TO BE DONE: Turn every line of all the records below into a numbered list, leaving out the blank lines.

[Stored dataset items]
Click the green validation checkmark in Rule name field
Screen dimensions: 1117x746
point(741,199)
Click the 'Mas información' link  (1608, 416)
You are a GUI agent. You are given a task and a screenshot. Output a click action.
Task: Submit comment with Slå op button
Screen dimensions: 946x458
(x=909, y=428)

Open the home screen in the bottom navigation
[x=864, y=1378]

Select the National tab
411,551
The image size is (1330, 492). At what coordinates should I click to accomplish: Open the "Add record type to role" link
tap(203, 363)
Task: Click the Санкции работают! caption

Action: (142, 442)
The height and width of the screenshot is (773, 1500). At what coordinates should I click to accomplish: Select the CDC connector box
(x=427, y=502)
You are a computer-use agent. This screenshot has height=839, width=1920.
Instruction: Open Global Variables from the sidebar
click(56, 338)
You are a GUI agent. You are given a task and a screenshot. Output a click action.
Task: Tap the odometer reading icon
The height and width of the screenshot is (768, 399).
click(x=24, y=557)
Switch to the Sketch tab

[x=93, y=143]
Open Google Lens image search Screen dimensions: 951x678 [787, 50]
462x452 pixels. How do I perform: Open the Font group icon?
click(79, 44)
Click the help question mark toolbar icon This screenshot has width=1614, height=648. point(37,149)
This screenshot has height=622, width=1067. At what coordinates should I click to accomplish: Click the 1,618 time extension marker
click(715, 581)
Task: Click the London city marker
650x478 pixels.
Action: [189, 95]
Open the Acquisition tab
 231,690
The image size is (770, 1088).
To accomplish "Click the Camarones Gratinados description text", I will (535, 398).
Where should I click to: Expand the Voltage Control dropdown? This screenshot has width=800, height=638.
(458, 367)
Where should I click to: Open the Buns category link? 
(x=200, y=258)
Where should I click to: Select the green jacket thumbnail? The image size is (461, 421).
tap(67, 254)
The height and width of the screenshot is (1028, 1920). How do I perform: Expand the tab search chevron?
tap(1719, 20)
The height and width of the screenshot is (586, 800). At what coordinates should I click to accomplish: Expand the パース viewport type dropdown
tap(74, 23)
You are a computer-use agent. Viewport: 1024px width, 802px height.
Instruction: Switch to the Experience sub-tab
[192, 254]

EXPECTED ANSWER:
1. Click the green validation checkmark in Rule name field
2. Screen dimensions: 1117x746
3. point(741,199)
4. Click the 'Mas información' link  (1608, 416)
5. You are a GUI agent. You are given a task and a screenshot. Output a click action.
6. Task: Submit comment with Slå op button
7. Screen dimensions: 946x458
8. (x=909, y=428)
9. Open the home screen in the bottom navigation
10. [x=864, y=1378]
11. Select the National tab
12. 411,551
13. The image size is (1330, 492). At what coordinates should I click to accomplish: Open the "Add record type to role" link
14. tap(203, 363)
15. Task: Click the Санкции работают! caption
16. Action: (142, 442)
17. The height and width of the screenshot is (773, 1500). At what coordinates should I click to accomplish: Select the CDC connector box
18. (x=427, y=502)
19. You are a computer-use agent. This screenshot has height=839, width=1920.
20. Instruction: Open Global Variables from the sidebar
21. click(56, 338)
22. You are a GUI agent. You are given a task and a screenshot. Output a click action.
23. Task: Tap the odometer reading icon
24. The height and width of the screenshot is (768, 399).
25. click(x=24, y=557)
26. Switch to the Sketch tab
27. [x=93, y=143]
28. Open Google Lens image search Screen dimensions: 951x678 [787, 50]
29. 462x452 pixels. How do I perform: Open the Font group icon?
30. click(79, 44)
31. Click the help question mark toolbar icon This screenshot has width=1614, height=648. point(37,149)
32. This screenshot has height=622, width=1067. At what coordinates should I click to accomplish: Click the 1,618 time extension marker
33. click(715, 581)
34. Task: Click the London city marker
35. 650x478 pixels.
36. Action: [189, 95]
37. Open the Acquisition tab
38.  231,690
39. The image size is (770, 1088).
40. To accomplish "Click the Camarones Gratinados description text", I will (535, 398).
41. Where should I click to: Expand the Voltage Control dropdown? This screenshot has width=800, height=638.
42. (458, 367)
43. Where should I click to: Open the Buns category link? 
44. (x=200, y=258)
45. Where should I click to: Select the green jacket thumbnail? The image size is (461, 421).
46. tap(67, 254)
47. The height and width of the screenshot is (1028, 1920). How do I perform: Expand the tab search chevron?
48. tap(1719, 20)
49. The height and width of the screenshot is (586, 800). At what coordinates should I click to accomplish: Expand the パース viewport type dropdown
50. tap(74, 23)
51. You are a computer-use agent. Viewport: 1024px width, 802px height.
52. Instruction: Switch to the Experience sub-tab
53. [192, 254]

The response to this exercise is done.